### REQUIREMENT
Pick out every line of the entries below where "agent" occurs, and copy those lines.

Top of RECORD SET

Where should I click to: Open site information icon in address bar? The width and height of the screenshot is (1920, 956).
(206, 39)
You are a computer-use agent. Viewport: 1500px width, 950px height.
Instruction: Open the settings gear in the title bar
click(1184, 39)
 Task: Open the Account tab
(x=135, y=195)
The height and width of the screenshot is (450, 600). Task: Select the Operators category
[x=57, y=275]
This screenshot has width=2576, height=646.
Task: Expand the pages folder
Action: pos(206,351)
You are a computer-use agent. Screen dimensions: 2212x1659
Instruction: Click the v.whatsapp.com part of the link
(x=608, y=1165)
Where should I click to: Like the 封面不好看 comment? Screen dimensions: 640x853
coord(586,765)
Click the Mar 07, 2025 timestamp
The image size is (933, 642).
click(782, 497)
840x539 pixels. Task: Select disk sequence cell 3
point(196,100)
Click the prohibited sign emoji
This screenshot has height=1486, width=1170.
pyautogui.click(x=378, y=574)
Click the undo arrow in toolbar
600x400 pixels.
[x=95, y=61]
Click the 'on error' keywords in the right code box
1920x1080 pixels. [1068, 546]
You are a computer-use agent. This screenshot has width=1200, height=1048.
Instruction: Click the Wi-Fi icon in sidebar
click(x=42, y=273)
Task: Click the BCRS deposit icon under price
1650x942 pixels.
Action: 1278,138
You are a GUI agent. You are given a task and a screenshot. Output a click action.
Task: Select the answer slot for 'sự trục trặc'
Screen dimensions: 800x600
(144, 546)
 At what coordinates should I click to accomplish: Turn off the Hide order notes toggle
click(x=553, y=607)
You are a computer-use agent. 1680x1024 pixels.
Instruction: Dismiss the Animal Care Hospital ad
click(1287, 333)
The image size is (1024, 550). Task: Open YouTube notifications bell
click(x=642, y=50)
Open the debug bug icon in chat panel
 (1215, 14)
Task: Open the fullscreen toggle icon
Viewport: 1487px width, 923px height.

Bottom of RECORD SET

### YOUR SOLUTION
You are a computer-use agent. Viewport: 1500px width, 950px height.
You are a computer-use agent. Screen dimensions: 2212x1659
You are a computer-use agent. This screenshot has width=1200, height=1048.
You are a GUI agent. You are given a task and a screenshot. Output a click action.
You are a computer-use agent. 1680x1024 pixels.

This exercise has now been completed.